Perhaps most significantly, study of the context of the finds has led the researchers to conclude that H. naledi may have practiced a form of behavior previously thought to be unique to later humans. The fossils, consisting of infants, children, adults and elderly individuals, were found in a deep underground room that has “always been isolated from other chambers and never been open directly to the surface,” said Dr Paul Dirks of James Cook University in Queensland, Australia, lead author of the eLife paper on the context of the find. “What’s important for people to understand is that the remains were found practically alone in this remote chamber in the absence of any other major fossil animals.”

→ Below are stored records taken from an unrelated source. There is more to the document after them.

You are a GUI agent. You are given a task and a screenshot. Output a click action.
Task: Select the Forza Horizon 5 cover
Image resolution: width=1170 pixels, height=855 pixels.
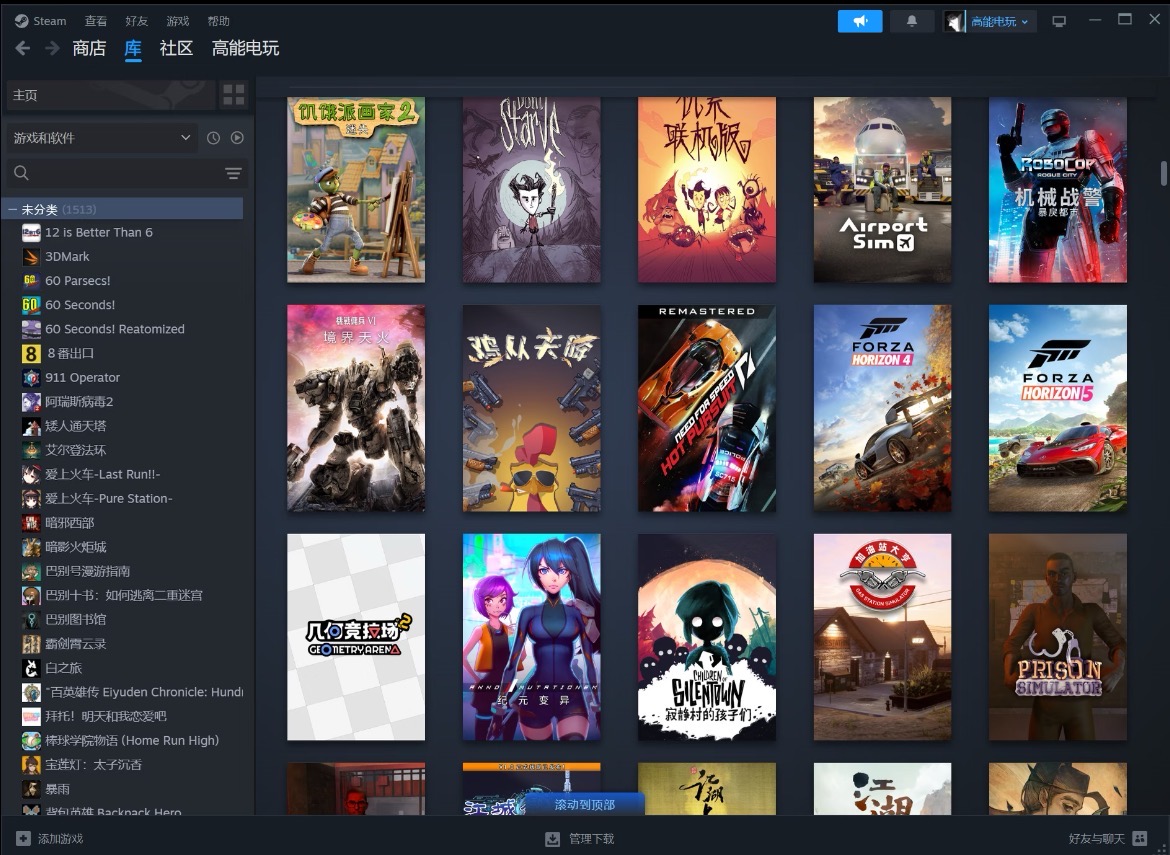[1057, 408]
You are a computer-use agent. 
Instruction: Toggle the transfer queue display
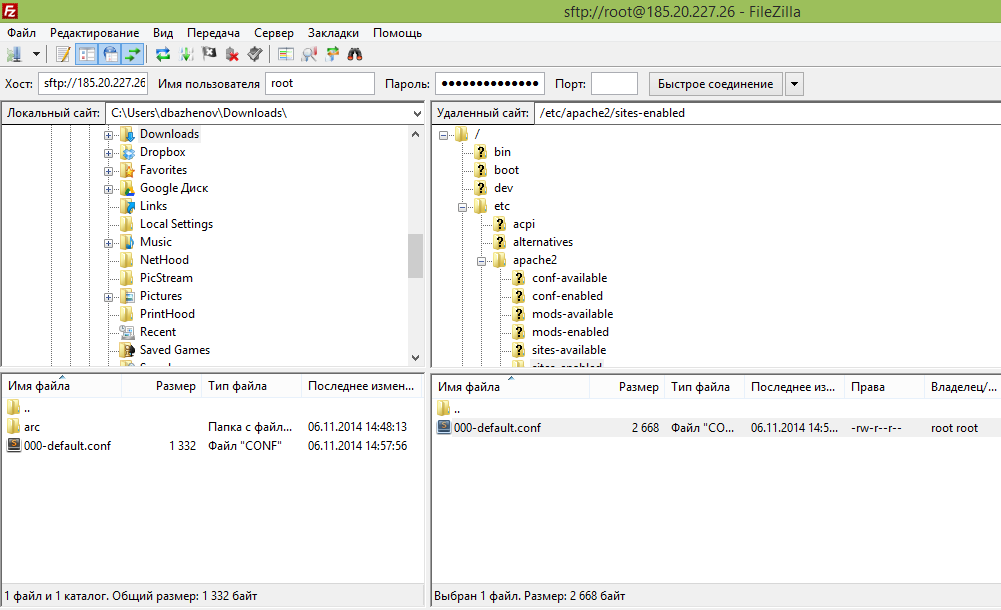pyautogui.click(x=132, y=54)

So remote was the space that out of more than 1,550 fossil elements recovered, only about a dozen are not hominin, and these few pieces are isolated mouse and bird remains, meaning that the chamber attracted few accidental visitors. The bones show no marks of scavengers or carnivores or any other signs that non-hominin agents or natural processes, such as moving water, carried these individuals into the chamber. Moreover, there was no evidence that the chamber was ever used as an actual living space by humans, and the age ranges of the skeletons fit the pattern of what archaeologists find in cemeteries. “We explored every alternative scenario, including mass death, an unknown carnivore, water transport from another location, or accidental death in a death trap, among others,” said Berger. “In examining every other option, we were left with intentional body disposal by Homo naledi as the most plausible scenario.” This suggests the possibility of a form of ‘ritualized’ behavior previously thought to be unique to humans (“ritualized” meaning repeated behavior.) “It seems probable that a group of hominins was returning to this place over a period of time and depositing bodies,” Hawks explains, adding that the supposition is akin to discovering similar behavior in chimpanzees. “It would be that surprising.” Furthermore, the way the bodies are arranged and their completeness suggests they were carried to the cave intact. “The bodies were not intentionally covered and we’re not talking about a religious ceremony, but something that was repeated and repeated in the same place. They clearly learned to do this and did it as a group over time. That’s cultural. Only humans and close relatives like Neandertals do anything like this.”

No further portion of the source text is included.